Oasis was chosen for recognition this week by the District Attorney’s office because, Chandler said, the organization is an extremely important tool for law enforcement and a safe haven for children, helping prevent them from being traumatized by the interview and investigation process.
Oasis was presented Tuesday with a check for almost $500, the proceeds from a breakfast held to start the victim-centered week, according to Chandler.
Recent budget cuts have Oasis teetering on the edge, according to Chandler, who said on numerous occasions, Baskett has voluntarily forfeited his paycheck to keep the doors open.
A statewide push for new and innovative programs has limited the funding for existing programs, Baskett said.
“What’s wrong with the programs that are working?” he wondered. “They always want you to come up with something new.”
While the interviews he conducts are essential to law enforcement, he also believes giving children a place where they can unload the trauma they have been burdened with is critical to their healing.
Molestation is a major portion of his case load, Baskett said. “We are only touching the tip of the iceberg as far as the actual molestation that’s being committed.”
An average of 13 children are interviewed monthly at Oasis, whose staff consists of Baskett and an assistant.
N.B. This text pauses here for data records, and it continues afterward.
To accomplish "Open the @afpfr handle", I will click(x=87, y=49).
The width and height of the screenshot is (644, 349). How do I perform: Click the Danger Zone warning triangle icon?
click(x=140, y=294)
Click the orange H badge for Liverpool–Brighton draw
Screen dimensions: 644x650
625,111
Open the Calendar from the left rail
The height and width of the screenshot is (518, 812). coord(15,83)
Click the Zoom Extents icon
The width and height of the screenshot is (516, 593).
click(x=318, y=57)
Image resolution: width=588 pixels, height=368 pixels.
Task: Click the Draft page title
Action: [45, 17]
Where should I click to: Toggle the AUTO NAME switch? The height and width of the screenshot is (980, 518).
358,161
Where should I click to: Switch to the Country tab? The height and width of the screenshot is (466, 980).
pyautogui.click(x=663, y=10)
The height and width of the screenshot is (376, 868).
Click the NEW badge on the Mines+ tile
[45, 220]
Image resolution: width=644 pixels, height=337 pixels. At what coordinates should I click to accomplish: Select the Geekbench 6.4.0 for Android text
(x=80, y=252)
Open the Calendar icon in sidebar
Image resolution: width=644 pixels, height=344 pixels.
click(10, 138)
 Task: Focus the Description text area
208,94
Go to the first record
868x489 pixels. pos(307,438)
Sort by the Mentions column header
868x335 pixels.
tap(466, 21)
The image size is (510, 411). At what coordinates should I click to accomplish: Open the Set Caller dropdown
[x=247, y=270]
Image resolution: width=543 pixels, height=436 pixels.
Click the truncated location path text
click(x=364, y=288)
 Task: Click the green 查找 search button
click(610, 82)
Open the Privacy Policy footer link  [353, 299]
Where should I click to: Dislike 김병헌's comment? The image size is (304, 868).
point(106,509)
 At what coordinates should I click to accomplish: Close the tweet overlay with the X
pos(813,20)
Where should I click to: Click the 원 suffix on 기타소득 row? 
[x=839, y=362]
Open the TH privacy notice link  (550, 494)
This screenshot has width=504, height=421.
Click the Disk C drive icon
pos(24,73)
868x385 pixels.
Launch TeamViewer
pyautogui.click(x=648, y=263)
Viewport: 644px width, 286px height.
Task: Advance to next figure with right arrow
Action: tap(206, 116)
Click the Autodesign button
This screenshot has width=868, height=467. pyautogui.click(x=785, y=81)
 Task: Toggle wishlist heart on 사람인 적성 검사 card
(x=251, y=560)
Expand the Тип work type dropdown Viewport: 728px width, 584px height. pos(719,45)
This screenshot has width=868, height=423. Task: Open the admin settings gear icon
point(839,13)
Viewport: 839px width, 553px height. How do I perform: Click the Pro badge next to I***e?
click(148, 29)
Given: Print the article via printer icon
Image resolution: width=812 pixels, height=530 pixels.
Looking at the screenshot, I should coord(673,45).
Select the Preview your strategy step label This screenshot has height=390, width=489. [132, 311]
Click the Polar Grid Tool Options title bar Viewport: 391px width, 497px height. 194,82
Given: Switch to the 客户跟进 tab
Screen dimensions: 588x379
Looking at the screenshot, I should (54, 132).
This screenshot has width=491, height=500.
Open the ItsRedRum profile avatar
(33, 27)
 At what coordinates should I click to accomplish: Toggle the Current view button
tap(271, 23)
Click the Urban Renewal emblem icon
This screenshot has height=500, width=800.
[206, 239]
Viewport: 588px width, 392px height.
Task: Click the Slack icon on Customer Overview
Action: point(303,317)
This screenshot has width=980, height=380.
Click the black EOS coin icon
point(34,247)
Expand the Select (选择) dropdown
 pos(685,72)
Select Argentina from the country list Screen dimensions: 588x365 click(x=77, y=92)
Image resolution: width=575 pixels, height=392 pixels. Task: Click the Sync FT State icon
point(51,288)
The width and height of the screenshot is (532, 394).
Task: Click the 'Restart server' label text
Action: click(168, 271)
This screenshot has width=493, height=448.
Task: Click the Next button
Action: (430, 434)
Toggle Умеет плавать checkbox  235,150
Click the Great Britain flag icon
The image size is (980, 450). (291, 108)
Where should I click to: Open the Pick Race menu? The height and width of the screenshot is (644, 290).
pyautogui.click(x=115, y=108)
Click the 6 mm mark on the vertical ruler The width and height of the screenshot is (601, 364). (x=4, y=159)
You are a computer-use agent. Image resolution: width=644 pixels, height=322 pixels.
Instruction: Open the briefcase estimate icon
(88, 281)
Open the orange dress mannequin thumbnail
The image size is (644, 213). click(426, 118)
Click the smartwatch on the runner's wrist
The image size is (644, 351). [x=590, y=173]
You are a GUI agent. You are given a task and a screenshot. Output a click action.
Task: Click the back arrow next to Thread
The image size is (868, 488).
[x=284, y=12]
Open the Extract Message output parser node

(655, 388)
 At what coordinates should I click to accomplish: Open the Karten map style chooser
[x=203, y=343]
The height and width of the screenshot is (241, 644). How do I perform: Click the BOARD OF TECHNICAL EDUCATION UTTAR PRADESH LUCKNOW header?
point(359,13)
While the number may seem small, to Baskett one child is one too many.
Community awareness is also a large part of the mission of Oasis. By going to the schools and teaching kids about abuse and empowering them to talk to someone, Baskett works to curb abuse.
“I love what I do, and people think I’m sick because of what I hear from those children,” he said. “(But) I challenge (the kids) to leave the abuse with me.”
The only payment he requires from the children is a smile. “They know I collect them,” Baskett said.
“I’ve learned to love. I even love the perpetrators. I don’t love what they do but I pray for them because I’m not without sin. But the children, they’re special,” he said.
Baskett is not willing to let Oasis flounder. He has vowed to fight as long as he must to keep it alive. Looking for grants and conducting fundraisers are some of the ways he plans to make up the gaps.
“We are going to survive. We have a lot of concerned people in this town. They won’t let this program die. I won’t let it die. The money’s going to come from somewhere.”